Richard Dowden's Thirty-Five Year Love Affair With Africa
Richard worked for the Times until 1986 when he became Africa Editor of the Independent and in 1995 took the post of Africa Editor at The Economist. He also made three television documentaries for the BBC and Channel 4 on Africa.
Question: How did you first arrive in Africa?
Richard Dowden: My name is Richard Dowden. I’m a journalist and I’m Director of the Royal African Society in Great Britain.
It’s hard to remember any one thing. After I left university, I wanted to travel. And I ran into these missionaries, the White Fathers. And they said, “Why don’t you come to Africa?

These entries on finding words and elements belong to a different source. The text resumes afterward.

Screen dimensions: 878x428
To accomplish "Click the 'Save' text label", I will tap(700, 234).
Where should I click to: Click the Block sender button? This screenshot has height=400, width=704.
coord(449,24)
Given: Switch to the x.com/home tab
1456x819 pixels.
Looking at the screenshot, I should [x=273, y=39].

It’s just wonderful.” And gradually, through that, they fix me up with a teaching job in a school. And I didn’t want to live in a town, in a big school, I wanted to be out in a rural area. And that’s exactly where where I was. So that’s how I started in Africa.

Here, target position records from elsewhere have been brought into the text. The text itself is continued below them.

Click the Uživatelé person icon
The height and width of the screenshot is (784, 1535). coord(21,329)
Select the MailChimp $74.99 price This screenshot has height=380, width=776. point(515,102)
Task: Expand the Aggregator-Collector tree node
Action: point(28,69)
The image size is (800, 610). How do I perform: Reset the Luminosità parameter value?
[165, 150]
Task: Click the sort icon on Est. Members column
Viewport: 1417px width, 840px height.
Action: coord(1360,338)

I’ve been traveling there ever since. This is 1971, I first went to Uganda. And I left at the end of 1972. And then, after a succession of other jobs, I turned into a journalist.
And once I’ve had a job on a paper, I started nagging them and saying, I want to go to Africa. And went to South Africa in ’79. And then; go there in ’83. And since 1983, really, I’ve been doing it almost full time. That I did do a lot of work in the Middle East as well, in Iran, Iraq, Lebanon, and a couple of those areas sometimes.
Recorded: March 16, 2009
The journalist first entered the field after missionaries got him a teaching job in Uganda in 1971.